Vatan Gazetesinin Darwinist Atlasındaki Yanılgılar

Daha önce Vatan gazetesinin düzenlediği bir atlas kampanyasına dikkat çekmiştik . Bunun öğrenciler için faydalı bir kültür hizmeti olduğunu belirtmekle birlikte, atlasta insanın evrimi senaryolarına yer ayrılmasının sadece ideolojik hesaplarla ilgili olduğunu, bunlarla ilgili iddiaların herhangi bilimsel bir kanıta dayanmadığını vurgulamıştık.

Türkçe baskısı Boyut Yayınevi tarafından gerçekleştirilen1 atlas, kupon biriktiren Vatan gazetesi okurlarına bir süre önce dağıtıldı. Atlas incelendiğinde dikkati çeken önemli bir nokta, insanın sözde evrimi senaryolarının yanısıra, yaşamın hayali rastlantısal başlangıcı ve sudan karaya geçiş senaryolarına da yer verilmesiydi. Bu konulardaki evrimci iddialar, hayali çizimler ve masalsı anlatımlarla ortaya konuluyor, bunun sonucunda gözboyayıcı bir Darwinizm propagandası ortaya çıkıyordu.

Bu yazıda sözkonusu atlastaki evrimci iddialar cevaplanacak; bilimsel dayanaktan yoksun, telkin amaçlı resimlerle ilgili bilimsel gerçekler gösterilecektir.
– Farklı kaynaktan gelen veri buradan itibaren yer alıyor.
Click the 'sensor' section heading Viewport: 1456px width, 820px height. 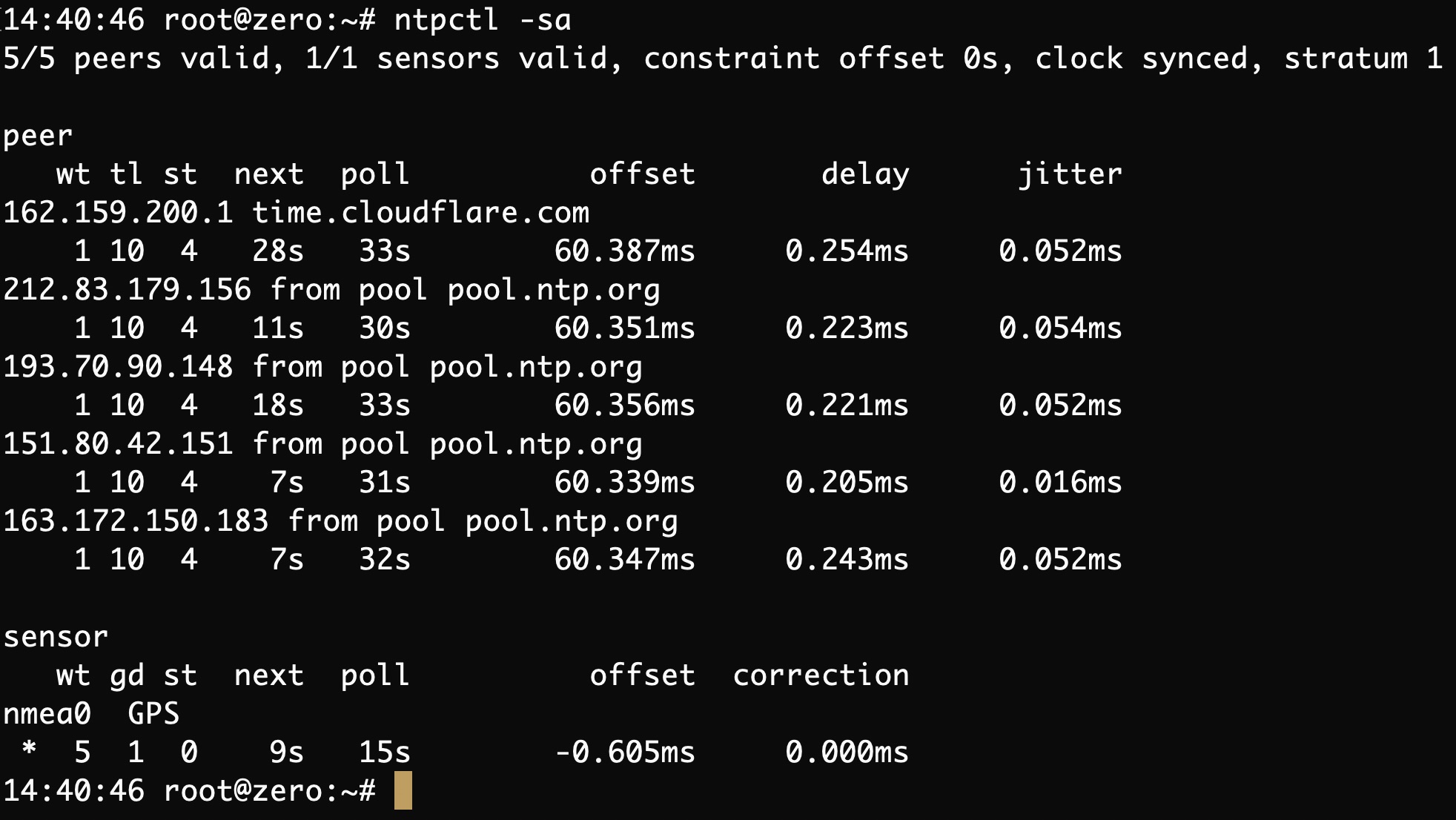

Vatan”ın Atlasındaki Darwinist Masalların Cevapları
“Yaşamın Ortaya Çıkışı”, sf. 180

Bu bölümde yaşamın kendiliğinden başladığı masalı anlatılmakta ve buna dair bazı sözde kanıtlar sunulmaktadır. Oysa kanıt olarak sunulan bu dayanaklar, bilimsel bulgular karşısında çoktan çürütülmüş iddialardan ibarettir.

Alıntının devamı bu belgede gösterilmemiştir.